Değişen, düşen, kaybolan, olgunlaşmış bekleyenler var. 

Namsız endamsız ama onsuz olmayan çimenler, yeşilden sarıya dönüyor. Her esintide ahenkle sallanan, arasında meyveyi çiçeği saklayan, gölgesinde nefisleri dinlendiren yeşil yapraklar sararmış kurumaya yüz tutmuş. İlk esen rüzgârla savrulup gidiverir bilmediği yönlere. Renk renk, çeşit çeşit çiçekler… Çoğu bitki çoktan göçüp gitmiş. Bahardan başlayan yolculuklarının sonuna gelmiş elmalar. Düştü düşecek dalından. Esintiler rüzgarlara, sıcaklık hafiften ısıran soğuklara dönmüş çoktan. 

Kentliler kadar olmasa da taşrada yaşayanları hummalı bir çalışma, yoğun bir tedarik dönemi sarar. Kışlık erzak yiyecek için salça, pekmez, bulgur, turşular, konserveler… Sebzeler veda edecek pazarlara. Toprağın, güneşin suyun özünde yetişen tohumların mahsulleri stoklanır irili ufaklı hazın damlarına, dolaplara, kilerlere. Turfandanın tatsız sebzelerine eyvallah etmeyenler, sebze meyve kurularını toplamak üzeredir yağmurlar başlamadan. 

Tüm bu telaş bahardaki büyük intibahın sonudur adeta. Eylül ayına hüzün ayı denilmesi boşuna değil anlaşılan. Bir dönem bitiyor. Seneye kim öle kim kala…

Eylül, geçmişin izlerini geleceğin umutlarıyla harmanlayan, doğanın en zarif değişimlerinden biridir. Bu dönemde her şey yavaşlar, derinleşir ve özümsemeye yönelik bir çağrıda bulunur. Eylül ayı, bir yandan yazın sonunu kutlarken, diğer yandan kışın geleceğine dair bir hazırlık sürecini başlatır. Bu geçiş hem doğa hem de insan hayatında derin bir yankı bırakır. Eylül, doğal bir dönüşümün başladığı zamandır. Ağaçların yaprakları yeşilden altın sarısına, kırmızıya ve turuncuya dönerken, doğanın bir sanat eseri gibi evrim geçirdiğini görürüz. Bu renk cümbüşü, yazın enerjisini son bir kez gösterirken, aynı zamanda kışın yaklaşan soğuk günlerine hazırlık yapar. Her bir yaprak, yazın canlılığının bir hatırası gibi düşerken, toprağa serilir ve doğanın döngüsünü tamamlar.
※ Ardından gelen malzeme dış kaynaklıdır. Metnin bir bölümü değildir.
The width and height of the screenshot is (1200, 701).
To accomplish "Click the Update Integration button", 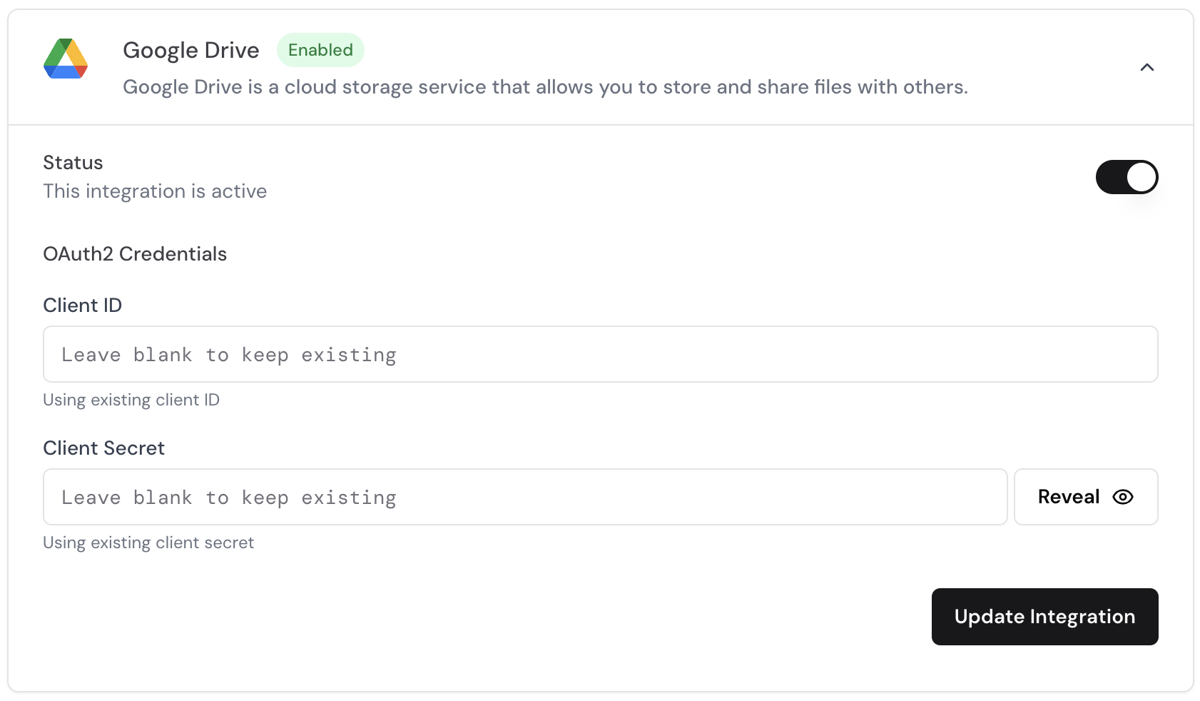I will tap(1044, 616).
Bu dönüşüm, yalnızca doğada değil, insan yaşamında da bir yansıma bulur. Eylül ayı, yeni bir eğitim yılı, iş projeleri ve kişisel hedeflerle dolu bir başlangıç yapma zamanıdır. Tatillerin ardından iş hayatına dönmenin verdiği heyecan ve yenilik arzusu, bu dönemin ruhunu yansıtır. Aynı zamanda, yazın rehavetinin yerini, daha yoğun ve üretken bir dönemin aldığı bir geçiş yaşanır.

Eylülün serin akşamlarında, hafif bir hüzün ve nostalji duygusu hissedilir. Bu, yazın enerjisinden sonra gelen bir dinginlik ve düşünce zamanıdır. Doğanın sakinleşmesiyle birlikte, insanlar da içsel olarak bir huzur ve dinginlik arayışına girerler. Eylül hem bir veda hem de yeni başlangıçlar için bir hazırlık dönemi olarak kendini gösterir.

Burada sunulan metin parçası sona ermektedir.